*What you will do*
1. Answer these questions using the forum discussion on evolution:
(a) What technology does the text say skilled archaeologists today cannot reliably recreate?
(b) Which poster does the text say was banned?
(c) What early development does the text call a big boost to both speciation and morphological changes?
2. From the forum discussion on evolution, copy word for word the part that opens with the words containing "yeah -I didn’t" and closes with "kind of evolution.".

This kind of thing has happened throughout history and prehistory. The reason bows and arrows are easy for us to learn how to use is because our ancestors were able to learn how to make and use them. They used them against those who were unable to learn, by achieving greater success in hunting and war.
Sorry about #313 - old news and I got timed out on the edit.
Anyway:
I have not had a chance to read the book yet, but the discussion above does not offer much evidence of evolution. Technology is separate from evolution. Our brains have far more to mimic and are stimulated by greater variety than were the brains of our ancestors. So, we are not smarter than they were, just better trained.
Skilled archaeologists today cannot reliably recreate the technology of a Folsom projectile point. A Folsom brain might do wonders with modern technology.
Wait. Maybe I’m missing your point. Is this supposed to be evidence that blacks and Hispanics are genetically inferior to whites? Do cultural factors play no part in this in your view? Could being brought to this country in chains and being treated like animals for hundreds of years have any effect on the nature of certain populations here?
Just a note that this thread is over a year old. Also, if you were hoping for a direct answer, NDD was banned a while back.
But yes, NDD did think that exactly. He, among other posters on the board, minimize or deny the effect societal factors play across a number of outcomes.
yeah -I didn’t realize how old or how lengthy this thread was, nor did I notice that** NDD **had been banned when I jumped at that statement of his. Oh, well - it was an interesting read.
While Cochrane et.al. may be talking about genetic evolution, that’s not the only kind of evolution.
It’s trivially obvious that over time, the principle mechanisms of evolution have changed. Early on, sexual reproduction was a big boost, both in terms of speciation and morphological changes. The development of sophisticated brains allowed mammals to adapt more quickly to changing environments, especially primates (yes, this is controversial). Language allowed more and more sophisticated lessons to be passed, both to future generations and laterally. Writing and telecommunications extended these, adding a more durable medium for recording as well.

*Stored data*

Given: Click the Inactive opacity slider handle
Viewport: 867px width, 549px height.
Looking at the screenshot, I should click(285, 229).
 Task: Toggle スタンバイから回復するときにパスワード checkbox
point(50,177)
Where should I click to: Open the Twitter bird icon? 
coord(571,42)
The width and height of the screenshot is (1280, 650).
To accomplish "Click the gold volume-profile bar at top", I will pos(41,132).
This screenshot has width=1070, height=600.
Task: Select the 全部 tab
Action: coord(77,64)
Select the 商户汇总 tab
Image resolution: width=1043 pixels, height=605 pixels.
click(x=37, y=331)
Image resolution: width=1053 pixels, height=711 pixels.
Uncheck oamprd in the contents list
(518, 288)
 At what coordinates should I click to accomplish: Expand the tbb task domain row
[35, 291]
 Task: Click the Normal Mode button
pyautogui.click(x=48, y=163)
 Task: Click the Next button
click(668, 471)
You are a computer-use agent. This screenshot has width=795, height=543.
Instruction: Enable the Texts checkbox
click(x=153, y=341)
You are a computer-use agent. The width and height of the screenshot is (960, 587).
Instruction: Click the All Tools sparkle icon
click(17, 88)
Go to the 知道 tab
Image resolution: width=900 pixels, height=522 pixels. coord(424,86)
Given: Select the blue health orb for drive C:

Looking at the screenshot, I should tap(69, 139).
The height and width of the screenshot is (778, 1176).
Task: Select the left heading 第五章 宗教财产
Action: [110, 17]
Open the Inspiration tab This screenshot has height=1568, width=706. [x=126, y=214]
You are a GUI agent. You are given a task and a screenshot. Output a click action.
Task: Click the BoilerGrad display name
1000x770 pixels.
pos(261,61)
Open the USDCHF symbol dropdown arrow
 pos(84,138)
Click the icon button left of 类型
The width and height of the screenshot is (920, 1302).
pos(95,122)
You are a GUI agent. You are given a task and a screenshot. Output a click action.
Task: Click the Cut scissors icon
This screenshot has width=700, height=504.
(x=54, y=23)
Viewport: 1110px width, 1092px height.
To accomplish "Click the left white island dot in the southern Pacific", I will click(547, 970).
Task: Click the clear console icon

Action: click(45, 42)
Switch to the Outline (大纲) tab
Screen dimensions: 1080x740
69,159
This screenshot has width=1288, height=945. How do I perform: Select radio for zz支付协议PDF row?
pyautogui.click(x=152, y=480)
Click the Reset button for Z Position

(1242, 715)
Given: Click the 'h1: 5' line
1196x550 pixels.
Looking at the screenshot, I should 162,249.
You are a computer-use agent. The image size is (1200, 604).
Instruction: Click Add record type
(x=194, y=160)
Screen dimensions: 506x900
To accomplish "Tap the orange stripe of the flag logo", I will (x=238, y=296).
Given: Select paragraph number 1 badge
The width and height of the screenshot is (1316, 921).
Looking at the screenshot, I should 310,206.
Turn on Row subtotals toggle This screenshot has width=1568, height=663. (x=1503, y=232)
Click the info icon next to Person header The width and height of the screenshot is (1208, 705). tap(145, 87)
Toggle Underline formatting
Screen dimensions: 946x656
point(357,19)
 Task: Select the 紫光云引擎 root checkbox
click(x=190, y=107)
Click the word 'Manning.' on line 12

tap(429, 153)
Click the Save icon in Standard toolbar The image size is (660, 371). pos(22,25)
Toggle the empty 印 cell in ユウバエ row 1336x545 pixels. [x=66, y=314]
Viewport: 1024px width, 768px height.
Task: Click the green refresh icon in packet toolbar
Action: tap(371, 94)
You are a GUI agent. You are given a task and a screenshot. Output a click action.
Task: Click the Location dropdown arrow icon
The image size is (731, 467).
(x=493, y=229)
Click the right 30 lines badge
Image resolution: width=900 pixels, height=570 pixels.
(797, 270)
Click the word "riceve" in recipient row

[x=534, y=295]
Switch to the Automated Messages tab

*Solutions to the problems*
1.
(a) The technology of a Folsom projectile point.
(b) NDD.
(c) Sexual reproduction.

2.
yeah -I didn’t realize how old or how lengthy this thread was, nor did I notice that** NDD **had been banned when I jumped at that statement of his. Oh, well - it was an interesting read.
While Cochrane et.al. may be talking about genetic evolution, that’s not the only kind of evolution.